Molecular chaperones are a diverse group of proteins that interact with partially folded protein states to stabilize and prevent their mutual (illicit) association. Proteins require involvement with molecular chaperones throughout their lifespan: from their synthesis and folding through intracellular transport, membrane translocation, and to their ultimate degradation. Small heat-shock proteins (sHsps) are a ubiquitous family of molecular chaperones that are found in all organisms. Unlike many of the well-characterized chaperones, for example from the Hsp60 and Hsp70 families, sHsps are not involved in regulating protein folding. Instead, under conditions of cellular stress, such as elevated temperatures, they interact and stabilize partially folded target proteins to prevent their aggregation and precipitation.
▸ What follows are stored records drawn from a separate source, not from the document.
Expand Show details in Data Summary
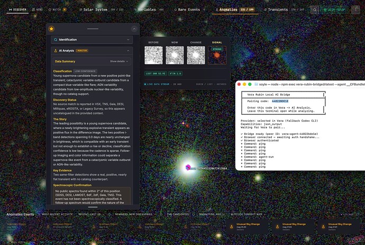Image resolution: width=365 pixels, height=245 pixels. tap(119, 61)
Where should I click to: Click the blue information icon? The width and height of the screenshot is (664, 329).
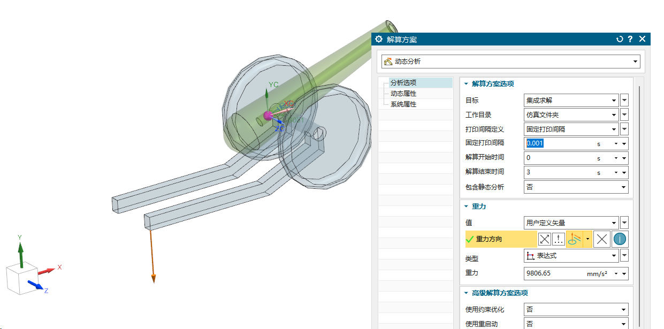coord(619,239)
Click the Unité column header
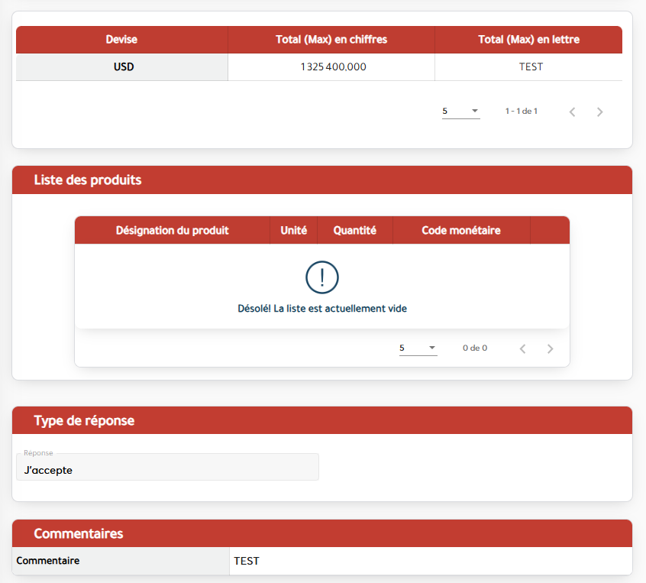This screenshot has height=583, width=646. (293, 230)
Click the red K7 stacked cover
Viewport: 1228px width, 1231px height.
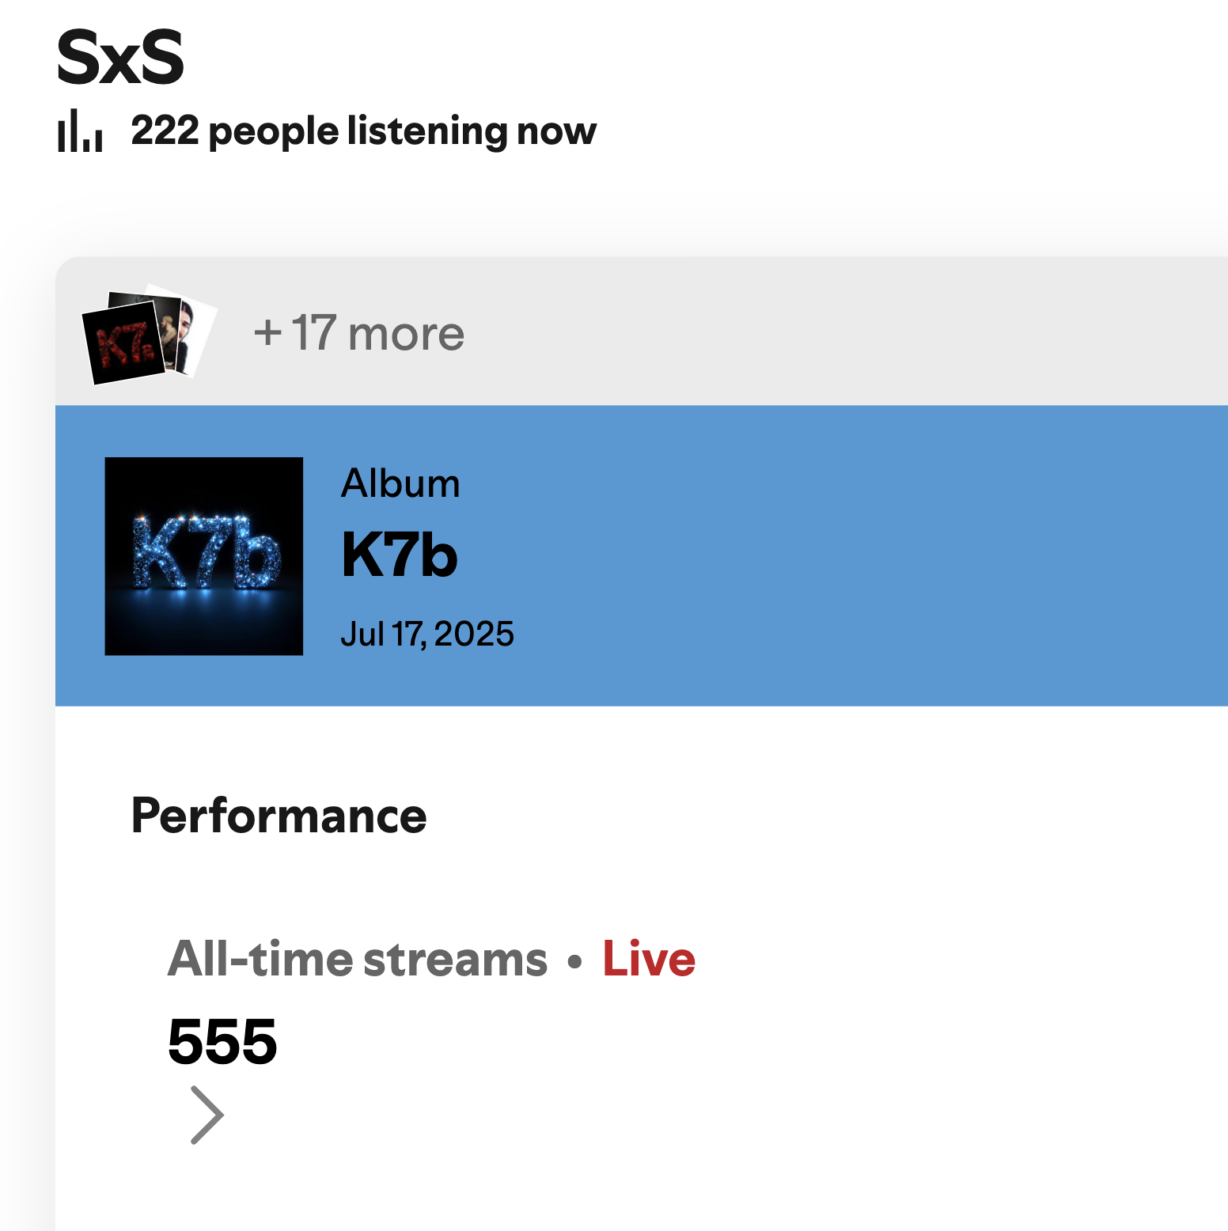124,343
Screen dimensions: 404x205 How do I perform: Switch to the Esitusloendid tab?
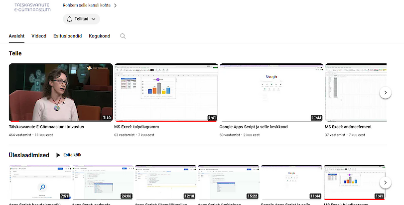67,36
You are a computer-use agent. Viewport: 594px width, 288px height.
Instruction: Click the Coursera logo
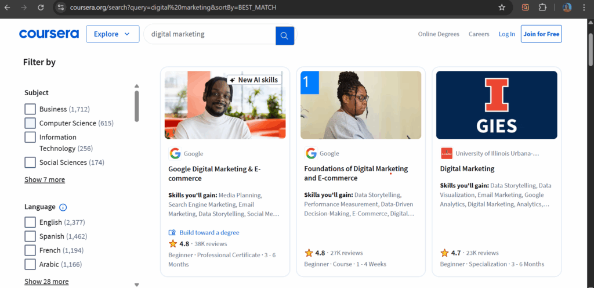point(49,34)
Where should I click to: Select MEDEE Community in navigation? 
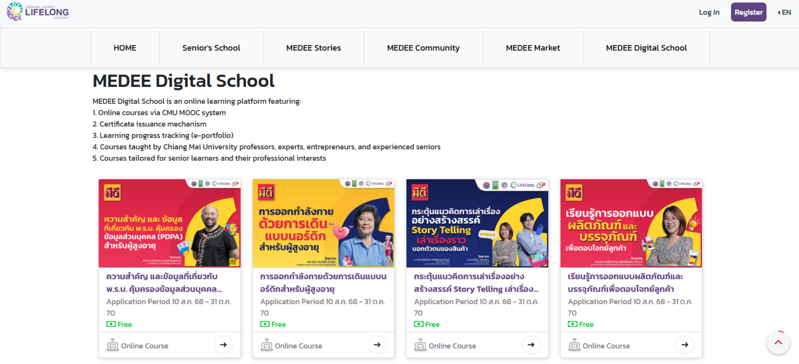pos(423,48)
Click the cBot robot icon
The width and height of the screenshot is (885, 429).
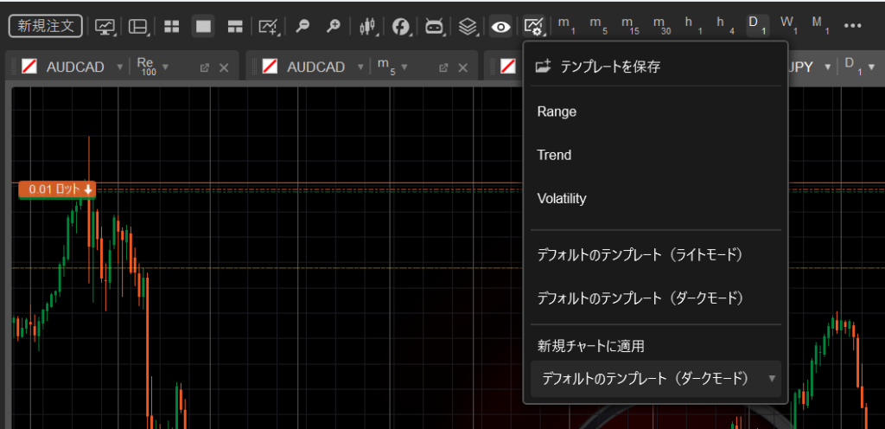434,27

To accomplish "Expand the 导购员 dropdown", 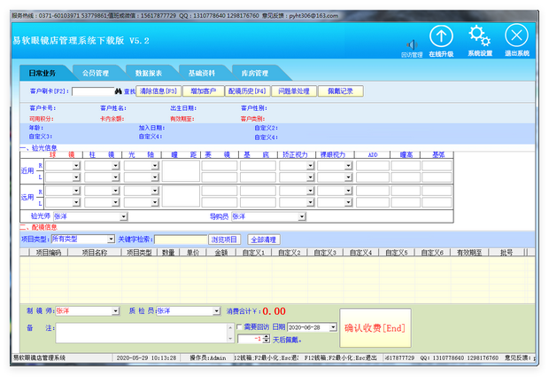I will [302, 216].
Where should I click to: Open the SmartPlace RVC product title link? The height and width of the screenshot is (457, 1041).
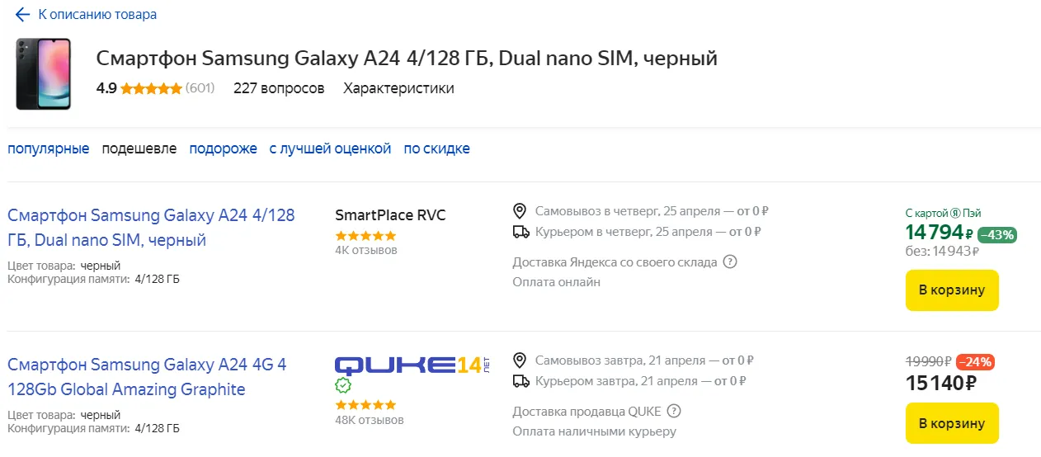click(x=151, y=228)
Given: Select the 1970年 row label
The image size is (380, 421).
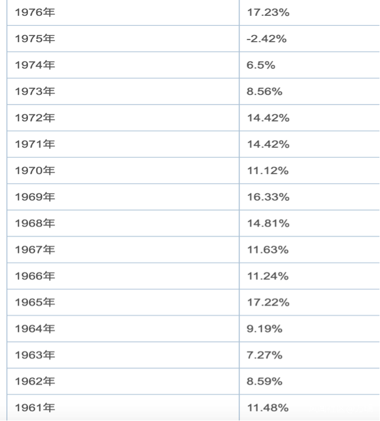Looking at the screenshot, I should [35, 171].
Because of this ability, their expression is elevated in many protein diseases that are characterized by protein aggregation and precipitation, including Alzheimer's, Creutzfeldt–Jakob, and Parkinson's diseases. The principal lens protein, α-crystallin, is a sHsp. Its chaperone ability is important in preventing lens protein precipitation and hence in maintaining lens transparency. This review summarizes the salient structural features of sHsps that enable them to act as highly efficient chaperones to prevent protein precipitation under stress conditions. The mechanism of chaperone action and the state of the target protein when interacting with sHsps are also discussed. Finally, diseases in which sHsp expression is elevated are discussed including the potential roles of sHsps and their therapeutic uses in the treatment of these diseases.